42 Briginshaw v Briginshaw (1938) 60 CLR 336 at 362-363: ‘The seriousness of an allegation made, the inherent unlikelihood of an occurrence of a given description, or the gravity of the consequences flowing from a particular finding, are considerations which must affect the answer to the question whether the issues had been proved to the reasonable satisfaction of the tribunal. In such matters “reasonable satisfaction” should not be produced by inexact proofs, indefinite testimony, or indirect inferences…’.

  1. Three of Kevin’s prescribed medication contributed to his death however, I do not consider that The Willows staff ought to have appreciated the synergistic effect of these medications and their capacity to cause central nervous system depression (particularly when combined with certain illicit substances – such as heroin) and the evidence before me (principally that any dose of heroin can be fatal) does not support a finding that Kevin’s death could have been prevented if he had not been administered these medications.

  2. My investigation has been complicated by often conflicting evidence and material given by The Willows, specifically related to staff recollections about Kevin’s substance use on the evening of 13 June 2021, whether support workers interacted with Kevin on the morning of 14 June 2021, staff qualifications and the provision of records which appear to have been altered after Kevin’s death.

  3. I will direct that this finding is distributed to the Victorian Disability Worker Commission for their information.
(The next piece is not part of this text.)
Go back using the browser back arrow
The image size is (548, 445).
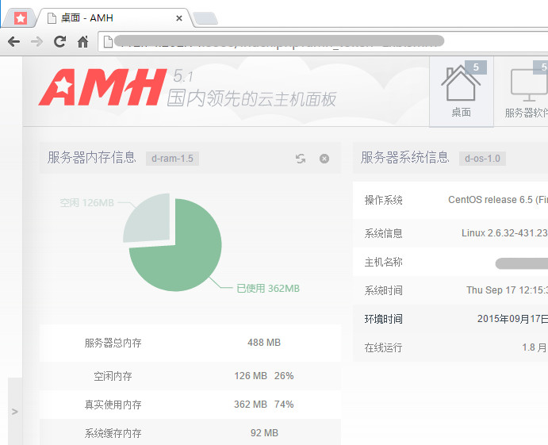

RECOMMENDATIONS Pursuant to section 72(2) of the Act, I make the following recommendations:

(i) With a view to improve public health and safety, I recommend that the Social Services Regulator develop an additional Fact Sheet to provide guidance to Supported Residential Service (SRS) providers on handovers. Such a document may be a standalone document or may be incorporated into an existing factsheet and should provide service-specific guidance to SRSs focused on the promotion of safety though effective transfer of information.

(ii) With a view to improve public health and safety, I recommend that consideration be given by the Social Services Regulator to developing additional guidance for SRS providers on their obligations under the Social Services Standards and how to meet expected outcomes particularly with respect to the communication of key information about residents between shifts and how to appropriately respond to changes in service user needs (including escalation processes).
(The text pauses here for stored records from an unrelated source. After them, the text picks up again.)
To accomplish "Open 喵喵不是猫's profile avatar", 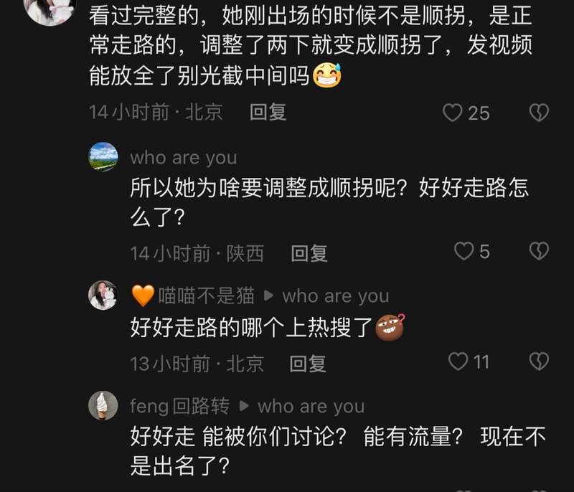I will click(103, 295).
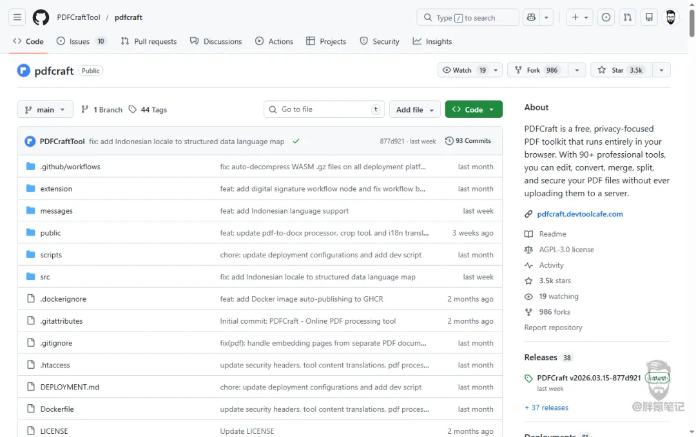Open the Pull requests tab
The width and height of the screenshot is (696, 437).
(148, 41)
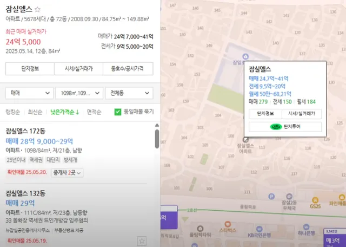Click the Starbucks marker on map
The height and width of the screenshot is (247, 346).
point(228,224)
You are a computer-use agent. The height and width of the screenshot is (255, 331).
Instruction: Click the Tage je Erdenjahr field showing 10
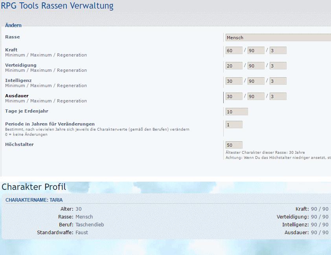point(236,111)
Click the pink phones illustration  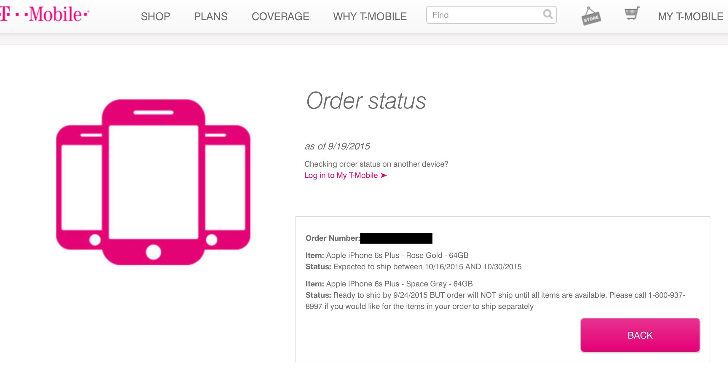[153, 182]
(iii) With a view to improve public health and safety, I recommend that the Social Services Regulator, following consultation with key stakeholders in the area, include mental

health training as a priority training area for personal support coordinators with the view to ensure there are appropriate emergency and escalation protocols in place and so that personal care coordinators are adequately equipped to provide suitable care if and when mental health issues arise.

I convey my sincere condolences to Kevin’s family for their loss.

ORDERS AND DIRECTIONS Pursuant to section 73(1A) of the Act, I order that this finding be published on the Coroners Court of Victoria website in accordance with the rules.

I direct that a copy of this finding be provided to the following: Ms Julie Hayes, Senior Next of Kin Melton Willows Supported Residential Service The Social Services Regulator The Department of Families, Fairness and Housing, c/- Lander & Rogers The Victorian Disability Worker Commission Melbourne Health Senior Constable Brittany Webster, Coronial Investigator Signature: ___________________________________ Coroner Leveasque Peterson Date: 19 January 2026

NOTE: Under section 83 of the Coroners Act 2008 ('the Act'), a person with sufficient interest in an investigation may appeal to the Trial Division of the Supreme Court against the findings of a coroner in respect of a death after an investigation. An appeal must be made within 6 months after the day on which the determination is made, unless the Supreme Court grants leave to appeal out of time under section 86 of the Act.